President-elect Joe Biden's nominee for U.S. trade representative will use a lighter touch with China on trade while still pushing for structural change in the nations' relationship, according to analysts who stressed her experience holding Beijing accountable and her desire to repair relationships with other global trading allies.
Katherine Tai, the House Ways and Means Committee's trade lawyer, also served as a China trade enforcement chief counsel at the Trade Representative's Office under the Obama administration.
In her Ways and Means role, Tai helped negotiate the United States-Mexico-Canada Agreement, a yearslong effort showing dexterity in navigating conflicts within the Democratic caucus, said Inu Manak, a research fellow at the pro-free-trade Cato Institute in Washington, D.C.
"She will have to navigate the differences within her own party again in the Biden administration, and this experience will serve her well," Manak said in an interview. "Tai will also likely bring a lot of substance back to trade policy discussions, moving us away from the heated political debates of the last four years. She appears to be a very strategic thinker that is acutely aware of both offensive and defensive U.S. trade interests."
Tai also litigated disputes against Beijing at the World Trade Organization for eight years under the Obama administration. Her nomination is subject to confirmation in the Senate. Manak called Tai "highly qualified."
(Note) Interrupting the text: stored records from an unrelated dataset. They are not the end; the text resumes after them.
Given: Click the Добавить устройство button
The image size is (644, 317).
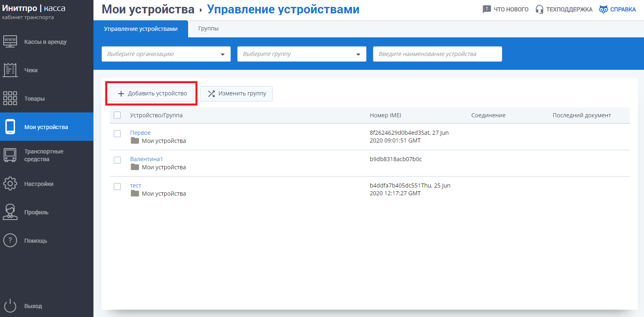Looking at the screenshot, I should point(152,94).
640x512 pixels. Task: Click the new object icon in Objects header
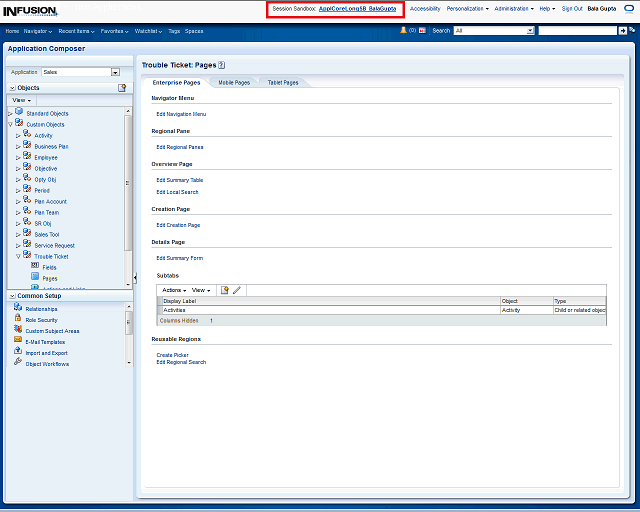[122, 88]
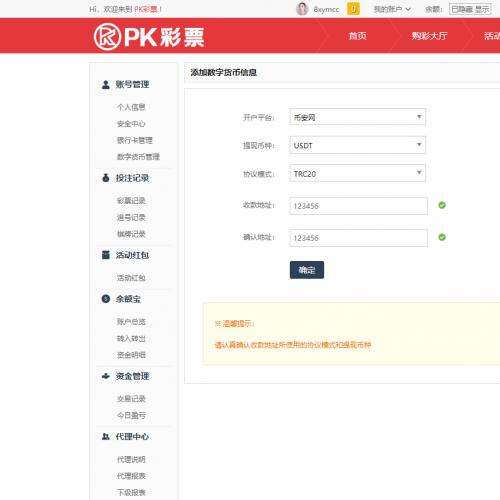
Task: Click the 确定 submit button
Action: click(307, 270)
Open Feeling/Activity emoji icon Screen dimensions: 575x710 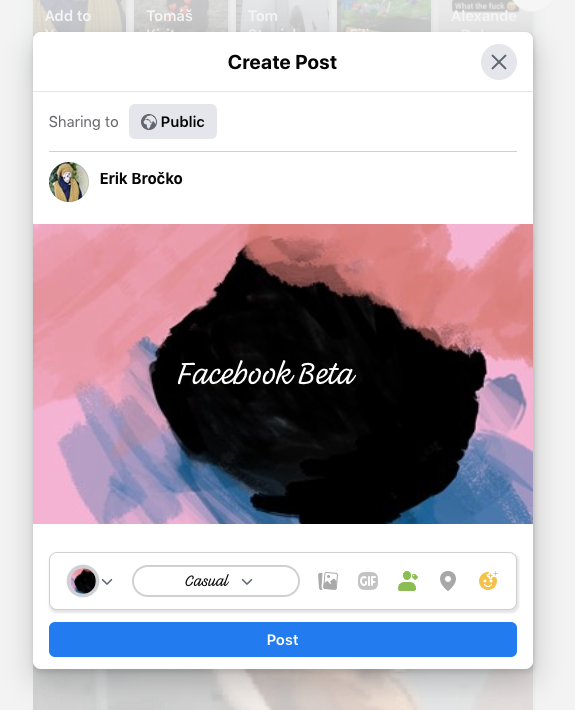coord(488,581)
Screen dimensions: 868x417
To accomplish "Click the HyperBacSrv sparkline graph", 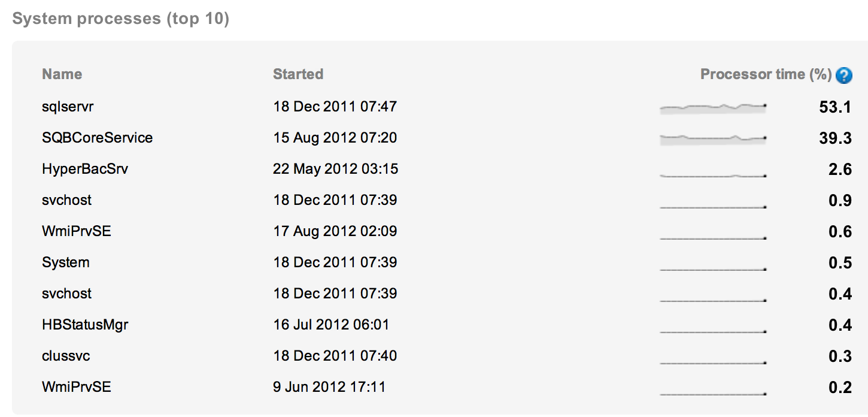I will 713,175.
Tai's nomination comes after a period of tension and escalation between the U.S. and China under the Trump administration, though slight trade progress was made earlier in 2020 under the "phase one" detente deal the two nations signed in January. Under that deal, Washington agreed to slash tariffs on Chinese goods, while China committed to ramp up purchases of U.S. goods by more than $200 billion over two years, though those purchases have lagged behind schedule.
Multidimensional approach to China
If confirmed, Tai would replace Robert Lighthizer, who took a hardline approach to China, levying additional tariffs on $550 billion of imports from the nation in response to allegations of market-distorting practices, including subsidies for domestic companies and forced technology transfer.
Manak expects a less aggressive approach than the Trump administration with Tai at the helm but a sharper focus on correcting the problems in the trading relationship. This means less of an attempt to "punish" China through tariffs and a stronger push for negotiating rules alongside Asian and European allies that match the realities of China's place in the global trading system, Manak said.
This approach would lead to a focus on pursuing "genuine" change in China's behavior than in short-term purchase agreements by China, said Peter Allgeier, president of consulting firm Nauset Global LLC and the former deputy and acting U.S. trade representative under the Bush and Obama administrations.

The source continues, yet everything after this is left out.